Gastos tributários devem estar sujeitos a avaliação de resultados como qualquer política pública
O Ministério da Fazenda divulgou uma lista detalhada de beneficiários de “gastos tributários”. A lista tem mais de 54 mil CNPJs e 42 benefícios e revela quem são os grandes beneficiários da bondade do Estado brasileiro. A campeã de subsídios, com R$ 2.275.589.976,23 (dois bilhões de reais) é a Braskem, que literalmente afundou vários bairros de Maceió. A empresa questiona os valores declarados e afirma ter recebido apenas R$ 175 milhões, o que é equivalente a aproximadamente 24 mil auxílios do Bolsa Família pagos durante um ano.
A lista também tem coisas inusitadas, principalmente entre os beneficiários do Perse, programa emergencial da pandemia para o setor de eventos. O programa foi renovado pelo congresso até 2026 e está cheio de aparentes fraudes.
O maior recipiente do Perse, com R$ 336 milhões foi o iFood, empresa que estava longe de precisar de auxílio durante a pandemia. As empresas de grandes influenciadores como Virgínia (R$ 4,5 milhões), Felipe Neto (R$ 14 milhões) e artistas como Luiza Sonza (R$ 560 mil) também estão na lista de beneficiários do Perse.
Apesar de o governo estar sofrendo uma enorme pressão por parte do mercado financeiro e da imprensa empresarial para cortar gastos sociais, o assunto gerou muito interesse nesses cantos. Para esses setores, representados no governo pelo bolsonarista Campos Neto, só interessam cortes que façam idosos passarem fome, como a desvinculação do Benefício de Prestação Continuada (BPC) do salário mínimo.
Haddad até tentou cortar várias mamatas dos empresários brasileiros, como a desoneração da folha de pagamentos e o Perse. No entanto, foi derrubado pelo Congresso. Assim como a imprensa empresarial e o mercado financeiro, o Congresso, dominado pela direita, só aceita corte de gastos se for no lombo do povo trabalhador. Mamata para grandes empresários ninguém quer cortar.
E cabe lembrar que não estamos falando de subsídios que trazem benefícios: o próprio Perse foi fundamental na pandemia, quando o setor de eventos passou por dificuldades. Mas já estamos em 2024, e o setor não está mais nas cordas – principalmente influencers e o iFood. As medidas de desoneração de folha de pagamento também não estão fazendo nenhum efeito relevante em termos de emprego.
No entanto, ao contrário da posição liberal contrária a qualquer subsídio, nossa posição deve ser de defesa da ferramenta e denúncia de quem abusa dela. Todo país rico usou e abusou de subsídios e outras formas de intervenção na atividade econômica para desenvolver seus setores econômicos de alta complexidade, como as empresas de tecnologia ou a indústria de máquinas e equipamentos.

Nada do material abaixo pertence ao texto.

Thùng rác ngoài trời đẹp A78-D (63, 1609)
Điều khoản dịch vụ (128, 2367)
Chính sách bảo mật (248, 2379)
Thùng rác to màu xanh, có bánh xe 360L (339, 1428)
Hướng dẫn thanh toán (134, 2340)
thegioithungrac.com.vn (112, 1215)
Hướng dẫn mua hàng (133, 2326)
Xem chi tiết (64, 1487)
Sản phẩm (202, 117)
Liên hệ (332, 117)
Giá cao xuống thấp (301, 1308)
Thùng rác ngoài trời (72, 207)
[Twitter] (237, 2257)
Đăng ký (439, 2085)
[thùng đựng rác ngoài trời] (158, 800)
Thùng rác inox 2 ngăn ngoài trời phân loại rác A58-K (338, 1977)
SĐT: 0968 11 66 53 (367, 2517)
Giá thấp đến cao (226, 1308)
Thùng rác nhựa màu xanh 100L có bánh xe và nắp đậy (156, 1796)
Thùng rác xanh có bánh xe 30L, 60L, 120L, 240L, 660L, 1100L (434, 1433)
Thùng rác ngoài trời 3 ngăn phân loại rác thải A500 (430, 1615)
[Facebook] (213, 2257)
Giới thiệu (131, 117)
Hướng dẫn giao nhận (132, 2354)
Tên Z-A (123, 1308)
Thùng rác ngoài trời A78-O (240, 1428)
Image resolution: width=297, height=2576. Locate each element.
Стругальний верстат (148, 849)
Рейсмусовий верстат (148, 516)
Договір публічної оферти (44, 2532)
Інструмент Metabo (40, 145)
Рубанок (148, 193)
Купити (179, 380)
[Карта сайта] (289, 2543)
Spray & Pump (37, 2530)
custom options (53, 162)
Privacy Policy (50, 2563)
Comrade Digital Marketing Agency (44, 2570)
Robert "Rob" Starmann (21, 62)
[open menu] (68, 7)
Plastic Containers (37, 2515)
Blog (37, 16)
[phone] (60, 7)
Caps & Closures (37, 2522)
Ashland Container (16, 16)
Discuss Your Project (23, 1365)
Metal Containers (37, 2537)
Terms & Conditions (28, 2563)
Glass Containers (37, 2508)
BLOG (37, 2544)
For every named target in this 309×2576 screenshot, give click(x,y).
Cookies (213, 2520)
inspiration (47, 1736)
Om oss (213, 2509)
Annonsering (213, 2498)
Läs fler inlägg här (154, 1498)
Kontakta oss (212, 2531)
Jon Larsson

O problema no Brasil é que toda iniciativa de política industrial é rapidamente capturada por interesses da burguesia e transformada em mero instrumento de aumento de margens de lucro. Nossa elite econômica periférica não é afeita ao trabalho de desenvolver tecnologias e qualificar a força de trabalho para disputar no mercado internacional.
Diante da captura e ineficácia da maior parte dos gastos tributários brasileiros, é muito importante cortá-los. Gastos tributários devem estar sujeitos a avaliação de resultados como qualquer política pública: é necessário avaliar quais são as metas da política, em quanto tempo os resultados serão avaliados e como a política será alterada diante dos resultados
E, apesar do mérito da decisão de divulgar os beneficiários de gastos tributários e da necessidade de cortar estes gastos, cabe lembrar que o problema que ensejou a atual discussão de corte de gastos é a incompatibilidade do arcabouço fiscal com o crescimento de alguns tipos de gastos.
Mesmo que eliminemos os subsídios desnecessários para alcançar as metas de superávit primário, o limite de 2,5% acima da inflação para crescimento das despesas, imposto pelo arcabouço fiscal, continuará sendo incompatível com os pisos constitucionais da saúde e educação e com a política de crescimento do salário-mínimo, aposentadorias e do BPC.
** Este é um artigo de opinião e não representa, necessariamente, a linha editorial do Brasil do Fato.